Earthing as a subject has been under-represented over the years and this event will attempt to remedy the gaps in technical knowledge and improve practices in the industry.
The UK & Europe need a unified practical approach to earthing which can be commonly understood and widely applied.
Few topics generate as much controversy and debate as that of earthing and the associated topics of bonding, grounding, surge protection, shielding, earth and lightning protection of electrical and electronic systems. Poor earthing practices can be the cause of continual and intermittent difficult-to-diagnose problems in a facility.
This conference will explore these issues from a fresh yet practical perspective, with the aim of helping delegates reduce expensive downtime in their plants and/or equipment. The conference will demystify the subject of earthing and present it in a clear, straightforward and – above all – practical and workable manner.

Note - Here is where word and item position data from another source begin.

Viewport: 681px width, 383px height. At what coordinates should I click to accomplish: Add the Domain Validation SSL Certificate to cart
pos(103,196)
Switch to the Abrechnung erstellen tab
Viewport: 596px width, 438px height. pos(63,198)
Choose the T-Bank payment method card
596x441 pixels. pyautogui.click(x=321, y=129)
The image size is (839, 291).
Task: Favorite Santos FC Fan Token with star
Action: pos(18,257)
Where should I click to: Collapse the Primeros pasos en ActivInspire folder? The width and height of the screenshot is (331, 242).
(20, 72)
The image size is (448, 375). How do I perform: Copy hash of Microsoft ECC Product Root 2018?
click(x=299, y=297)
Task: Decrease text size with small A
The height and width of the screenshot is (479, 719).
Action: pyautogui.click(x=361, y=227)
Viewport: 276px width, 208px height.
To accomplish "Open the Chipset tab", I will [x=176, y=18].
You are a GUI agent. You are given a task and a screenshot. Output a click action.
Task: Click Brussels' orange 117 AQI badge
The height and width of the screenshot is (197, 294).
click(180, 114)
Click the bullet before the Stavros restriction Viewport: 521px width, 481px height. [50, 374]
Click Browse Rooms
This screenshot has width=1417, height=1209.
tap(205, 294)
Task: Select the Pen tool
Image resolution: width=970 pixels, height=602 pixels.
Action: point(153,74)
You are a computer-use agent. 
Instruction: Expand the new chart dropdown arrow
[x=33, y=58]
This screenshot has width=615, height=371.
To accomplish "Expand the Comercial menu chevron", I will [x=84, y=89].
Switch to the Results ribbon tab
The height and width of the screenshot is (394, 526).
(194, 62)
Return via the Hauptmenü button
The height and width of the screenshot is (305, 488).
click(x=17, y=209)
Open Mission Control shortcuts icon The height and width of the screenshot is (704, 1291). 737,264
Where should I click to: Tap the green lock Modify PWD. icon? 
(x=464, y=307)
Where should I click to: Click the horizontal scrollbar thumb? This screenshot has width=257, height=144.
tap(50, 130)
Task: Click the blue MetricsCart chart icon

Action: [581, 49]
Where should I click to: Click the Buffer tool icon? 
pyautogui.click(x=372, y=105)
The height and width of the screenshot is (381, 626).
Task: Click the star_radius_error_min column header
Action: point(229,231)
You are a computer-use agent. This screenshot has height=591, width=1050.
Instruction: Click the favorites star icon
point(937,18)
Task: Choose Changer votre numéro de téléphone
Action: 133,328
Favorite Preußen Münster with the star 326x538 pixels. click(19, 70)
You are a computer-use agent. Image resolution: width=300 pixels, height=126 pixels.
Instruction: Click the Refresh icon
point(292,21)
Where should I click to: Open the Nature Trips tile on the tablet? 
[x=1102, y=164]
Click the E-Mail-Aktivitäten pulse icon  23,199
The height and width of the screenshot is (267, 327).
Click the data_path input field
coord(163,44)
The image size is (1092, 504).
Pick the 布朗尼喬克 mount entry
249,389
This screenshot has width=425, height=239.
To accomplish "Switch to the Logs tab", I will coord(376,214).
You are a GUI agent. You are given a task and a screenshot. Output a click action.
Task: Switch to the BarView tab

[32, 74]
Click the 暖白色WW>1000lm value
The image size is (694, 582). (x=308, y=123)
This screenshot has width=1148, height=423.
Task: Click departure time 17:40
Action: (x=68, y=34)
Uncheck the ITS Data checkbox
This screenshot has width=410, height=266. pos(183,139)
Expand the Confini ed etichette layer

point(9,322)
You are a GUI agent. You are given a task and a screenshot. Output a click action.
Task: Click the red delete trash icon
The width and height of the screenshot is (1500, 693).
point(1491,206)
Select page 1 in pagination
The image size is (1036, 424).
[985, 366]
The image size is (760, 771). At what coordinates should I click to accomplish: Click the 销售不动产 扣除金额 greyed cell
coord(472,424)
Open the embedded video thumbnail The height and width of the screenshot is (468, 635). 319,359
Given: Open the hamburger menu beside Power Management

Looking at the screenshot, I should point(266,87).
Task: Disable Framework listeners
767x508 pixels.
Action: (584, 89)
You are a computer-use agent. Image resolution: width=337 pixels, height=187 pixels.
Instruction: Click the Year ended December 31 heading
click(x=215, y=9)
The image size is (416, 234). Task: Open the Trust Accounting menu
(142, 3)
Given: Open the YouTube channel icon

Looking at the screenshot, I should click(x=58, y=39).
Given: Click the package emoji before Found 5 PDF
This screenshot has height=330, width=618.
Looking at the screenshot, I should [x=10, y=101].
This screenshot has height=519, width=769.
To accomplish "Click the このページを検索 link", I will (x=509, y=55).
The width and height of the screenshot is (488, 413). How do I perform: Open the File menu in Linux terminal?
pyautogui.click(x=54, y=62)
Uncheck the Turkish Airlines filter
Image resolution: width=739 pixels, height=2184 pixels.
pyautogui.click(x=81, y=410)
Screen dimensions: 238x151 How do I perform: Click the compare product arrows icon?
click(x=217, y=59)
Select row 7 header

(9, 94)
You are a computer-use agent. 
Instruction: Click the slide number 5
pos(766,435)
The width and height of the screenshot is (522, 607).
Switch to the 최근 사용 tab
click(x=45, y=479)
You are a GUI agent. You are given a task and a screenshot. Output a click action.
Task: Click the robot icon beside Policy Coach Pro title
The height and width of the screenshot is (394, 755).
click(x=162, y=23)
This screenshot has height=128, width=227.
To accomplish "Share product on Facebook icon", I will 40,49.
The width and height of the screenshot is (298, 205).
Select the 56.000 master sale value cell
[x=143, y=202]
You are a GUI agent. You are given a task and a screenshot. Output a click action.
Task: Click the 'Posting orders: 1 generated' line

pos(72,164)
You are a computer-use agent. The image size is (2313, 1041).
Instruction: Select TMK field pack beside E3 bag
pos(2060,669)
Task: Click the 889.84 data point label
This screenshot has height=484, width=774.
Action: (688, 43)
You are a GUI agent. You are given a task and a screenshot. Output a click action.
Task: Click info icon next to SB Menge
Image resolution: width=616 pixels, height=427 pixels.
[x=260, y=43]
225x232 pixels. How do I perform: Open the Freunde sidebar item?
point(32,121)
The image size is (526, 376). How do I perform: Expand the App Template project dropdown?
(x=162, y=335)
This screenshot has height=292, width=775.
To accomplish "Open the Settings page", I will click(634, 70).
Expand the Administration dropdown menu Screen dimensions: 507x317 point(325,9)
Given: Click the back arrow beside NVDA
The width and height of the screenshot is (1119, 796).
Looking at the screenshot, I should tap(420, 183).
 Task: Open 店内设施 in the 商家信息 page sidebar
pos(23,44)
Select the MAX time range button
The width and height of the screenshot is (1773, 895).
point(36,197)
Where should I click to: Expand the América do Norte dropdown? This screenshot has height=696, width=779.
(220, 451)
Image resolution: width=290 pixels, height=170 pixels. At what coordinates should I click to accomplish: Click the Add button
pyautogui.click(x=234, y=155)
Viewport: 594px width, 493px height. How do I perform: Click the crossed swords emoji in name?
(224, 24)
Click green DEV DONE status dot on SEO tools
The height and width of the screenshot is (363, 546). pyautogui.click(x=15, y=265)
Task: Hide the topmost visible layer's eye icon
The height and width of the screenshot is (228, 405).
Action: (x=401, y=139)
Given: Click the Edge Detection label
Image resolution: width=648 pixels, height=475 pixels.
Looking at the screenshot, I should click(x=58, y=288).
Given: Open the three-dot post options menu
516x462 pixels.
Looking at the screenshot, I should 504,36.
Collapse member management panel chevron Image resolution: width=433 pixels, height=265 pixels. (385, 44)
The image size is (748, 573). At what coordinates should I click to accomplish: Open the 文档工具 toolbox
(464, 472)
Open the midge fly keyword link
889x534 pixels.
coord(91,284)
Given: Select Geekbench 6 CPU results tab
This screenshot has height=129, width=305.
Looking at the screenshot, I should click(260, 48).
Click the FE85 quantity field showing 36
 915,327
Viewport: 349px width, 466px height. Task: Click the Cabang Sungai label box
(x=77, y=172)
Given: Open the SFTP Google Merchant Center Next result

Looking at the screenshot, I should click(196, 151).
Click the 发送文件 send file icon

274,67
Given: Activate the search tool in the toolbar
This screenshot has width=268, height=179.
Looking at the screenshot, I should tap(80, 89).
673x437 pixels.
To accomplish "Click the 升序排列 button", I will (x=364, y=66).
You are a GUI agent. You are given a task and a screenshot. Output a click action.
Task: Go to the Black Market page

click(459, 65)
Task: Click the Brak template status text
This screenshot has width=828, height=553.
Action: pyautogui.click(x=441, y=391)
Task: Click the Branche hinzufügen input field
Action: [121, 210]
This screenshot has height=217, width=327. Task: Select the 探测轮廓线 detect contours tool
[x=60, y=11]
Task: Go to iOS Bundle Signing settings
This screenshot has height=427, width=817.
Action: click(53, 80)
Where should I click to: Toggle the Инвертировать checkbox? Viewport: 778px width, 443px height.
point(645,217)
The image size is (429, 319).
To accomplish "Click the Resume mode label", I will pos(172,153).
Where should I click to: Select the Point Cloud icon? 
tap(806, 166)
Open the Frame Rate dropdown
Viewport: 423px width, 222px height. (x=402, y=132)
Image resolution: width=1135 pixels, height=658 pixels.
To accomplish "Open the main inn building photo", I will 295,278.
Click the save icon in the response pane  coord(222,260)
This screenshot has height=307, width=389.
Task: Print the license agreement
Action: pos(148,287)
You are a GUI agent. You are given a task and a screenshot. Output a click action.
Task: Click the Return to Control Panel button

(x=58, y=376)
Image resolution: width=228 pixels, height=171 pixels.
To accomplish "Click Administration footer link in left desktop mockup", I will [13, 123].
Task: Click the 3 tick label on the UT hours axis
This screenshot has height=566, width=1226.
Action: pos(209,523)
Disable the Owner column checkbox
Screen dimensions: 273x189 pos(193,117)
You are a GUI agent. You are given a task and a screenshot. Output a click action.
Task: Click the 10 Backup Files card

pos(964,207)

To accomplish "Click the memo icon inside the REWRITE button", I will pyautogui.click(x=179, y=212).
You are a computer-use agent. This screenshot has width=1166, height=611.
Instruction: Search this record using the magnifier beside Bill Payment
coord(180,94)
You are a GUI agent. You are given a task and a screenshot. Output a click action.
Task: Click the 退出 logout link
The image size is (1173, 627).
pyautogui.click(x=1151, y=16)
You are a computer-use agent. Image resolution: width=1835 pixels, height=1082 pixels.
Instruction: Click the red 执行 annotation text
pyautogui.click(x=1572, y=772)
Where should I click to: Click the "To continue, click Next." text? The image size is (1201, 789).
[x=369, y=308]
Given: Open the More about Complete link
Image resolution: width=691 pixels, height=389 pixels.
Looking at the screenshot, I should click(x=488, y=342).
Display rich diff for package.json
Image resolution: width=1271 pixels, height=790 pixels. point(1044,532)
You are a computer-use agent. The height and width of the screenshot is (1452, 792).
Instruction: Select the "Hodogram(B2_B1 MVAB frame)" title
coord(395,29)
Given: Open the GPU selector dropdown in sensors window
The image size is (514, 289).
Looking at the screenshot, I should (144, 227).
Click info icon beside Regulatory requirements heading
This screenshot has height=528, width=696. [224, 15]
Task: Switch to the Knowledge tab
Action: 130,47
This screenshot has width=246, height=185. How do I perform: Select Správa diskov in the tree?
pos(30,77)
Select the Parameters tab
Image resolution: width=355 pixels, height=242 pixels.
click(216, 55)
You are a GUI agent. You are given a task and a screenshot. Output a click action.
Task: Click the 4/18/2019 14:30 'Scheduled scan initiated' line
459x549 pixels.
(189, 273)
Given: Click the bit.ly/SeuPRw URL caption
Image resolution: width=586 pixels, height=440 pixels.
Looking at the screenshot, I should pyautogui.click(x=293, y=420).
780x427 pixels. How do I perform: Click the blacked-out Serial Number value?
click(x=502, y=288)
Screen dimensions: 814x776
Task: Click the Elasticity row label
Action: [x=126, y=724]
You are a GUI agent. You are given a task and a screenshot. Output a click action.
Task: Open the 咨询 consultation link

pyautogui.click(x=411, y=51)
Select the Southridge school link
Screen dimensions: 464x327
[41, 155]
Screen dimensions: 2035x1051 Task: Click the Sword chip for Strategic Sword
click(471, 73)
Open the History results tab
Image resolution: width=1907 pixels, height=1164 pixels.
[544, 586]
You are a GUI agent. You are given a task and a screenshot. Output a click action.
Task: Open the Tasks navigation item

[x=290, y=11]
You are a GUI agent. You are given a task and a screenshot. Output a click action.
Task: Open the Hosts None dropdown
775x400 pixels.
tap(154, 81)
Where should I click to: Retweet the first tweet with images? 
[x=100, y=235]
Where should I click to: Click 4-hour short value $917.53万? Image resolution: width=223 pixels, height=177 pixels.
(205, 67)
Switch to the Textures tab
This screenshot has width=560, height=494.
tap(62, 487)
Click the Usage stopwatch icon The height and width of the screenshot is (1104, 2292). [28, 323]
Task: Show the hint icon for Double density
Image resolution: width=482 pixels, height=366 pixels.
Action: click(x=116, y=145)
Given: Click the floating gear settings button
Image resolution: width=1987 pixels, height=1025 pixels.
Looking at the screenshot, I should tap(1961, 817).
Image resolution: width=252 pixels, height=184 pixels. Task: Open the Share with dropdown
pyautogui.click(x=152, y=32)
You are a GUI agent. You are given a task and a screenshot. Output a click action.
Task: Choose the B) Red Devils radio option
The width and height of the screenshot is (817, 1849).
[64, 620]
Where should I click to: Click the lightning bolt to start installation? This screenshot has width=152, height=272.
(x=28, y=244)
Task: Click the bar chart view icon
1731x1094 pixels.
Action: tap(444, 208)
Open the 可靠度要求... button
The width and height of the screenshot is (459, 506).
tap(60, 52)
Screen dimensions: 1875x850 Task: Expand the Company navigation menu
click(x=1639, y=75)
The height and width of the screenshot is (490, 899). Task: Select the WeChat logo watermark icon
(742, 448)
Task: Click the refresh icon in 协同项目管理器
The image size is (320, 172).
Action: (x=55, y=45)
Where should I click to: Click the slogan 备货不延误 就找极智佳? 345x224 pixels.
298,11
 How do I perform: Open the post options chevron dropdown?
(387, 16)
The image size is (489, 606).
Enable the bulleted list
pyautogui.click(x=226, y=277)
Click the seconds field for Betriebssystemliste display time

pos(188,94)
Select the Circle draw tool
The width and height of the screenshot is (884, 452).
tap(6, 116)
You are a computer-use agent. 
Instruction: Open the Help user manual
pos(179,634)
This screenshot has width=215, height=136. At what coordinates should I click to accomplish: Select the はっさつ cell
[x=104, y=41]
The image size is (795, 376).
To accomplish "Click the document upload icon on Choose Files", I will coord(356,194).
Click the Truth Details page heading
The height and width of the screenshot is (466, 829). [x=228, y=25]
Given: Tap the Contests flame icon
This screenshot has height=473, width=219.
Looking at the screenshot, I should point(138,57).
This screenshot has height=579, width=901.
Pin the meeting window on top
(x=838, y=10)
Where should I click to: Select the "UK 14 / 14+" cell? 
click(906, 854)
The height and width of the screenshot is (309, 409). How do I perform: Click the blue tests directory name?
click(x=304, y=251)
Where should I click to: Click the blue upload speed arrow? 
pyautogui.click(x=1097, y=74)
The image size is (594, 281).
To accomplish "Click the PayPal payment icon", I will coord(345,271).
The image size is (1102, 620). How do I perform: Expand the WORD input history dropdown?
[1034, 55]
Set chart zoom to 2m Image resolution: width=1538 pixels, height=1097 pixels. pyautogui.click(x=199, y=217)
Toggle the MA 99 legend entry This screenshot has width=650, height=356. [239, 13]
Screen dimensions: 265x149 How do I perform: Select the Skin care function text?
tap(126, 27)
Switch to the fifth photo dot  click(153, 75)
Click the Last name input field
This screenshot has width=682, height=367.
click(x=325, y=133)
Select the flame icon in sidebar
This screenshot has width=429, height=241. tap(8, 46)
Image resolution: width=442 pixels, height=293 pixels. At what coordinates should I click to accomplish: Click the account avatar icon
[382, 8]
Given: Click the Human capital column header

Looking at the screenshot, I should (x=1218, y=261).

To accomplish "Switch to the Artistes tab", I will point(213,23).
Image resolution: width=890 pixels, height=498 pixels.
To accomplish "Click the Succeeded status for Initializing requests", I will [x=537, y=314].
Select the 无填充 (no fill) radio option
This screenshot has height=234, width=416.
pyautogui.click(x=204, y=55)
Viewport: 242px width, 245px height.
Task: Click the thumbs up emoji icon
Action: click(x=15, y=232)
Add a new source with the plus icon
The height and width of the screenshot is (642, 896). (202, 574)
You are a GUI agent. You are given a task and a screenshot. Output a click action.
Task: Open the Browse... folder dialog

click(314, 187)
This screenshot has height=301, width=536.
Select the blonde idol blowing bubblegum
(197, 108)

Earthing as a subject has been under-represented over the years; this event will attempt to close technical knowledge gaps and improve practices in the industry. The UK and Europe need a unified and pragmatic approach to earthing, one that is commonly understood and widely applied.
If you work in the electrical domain – in the industrial, power, defence, oil & gas, construction, transport, manufacturing, utilities, mining or renewable energy industries – then this conference is for you.
The 2023 conference builds on the outstanding success of the 2022 Earthing Conference, also held in Birmingham, which created a comprehensive and animated groundswell of discussion and learning.
What You Will Gain From Attending?
- To re-examine the application fundamentals for earthing, bonding, lightning, and surge protection.
- To discover best practice when earthing – to mitigate the impacts of faults and lightning strikes.
- To become familiar with the latest industry standards and procedures for earthing and lightning protection.
- To learn how optimal electrical earthing design can improve safety, production, and reduce costs.
- To gain practical advice on earthing system measurement.
- To receive design tips for earthing systems when conditions are challenging.
- To confront the pitfalls of inappropriate earthing and the hazards caused, and to discover how these can be prevented.
- To hear relevant local case studies from the UK electrical industry.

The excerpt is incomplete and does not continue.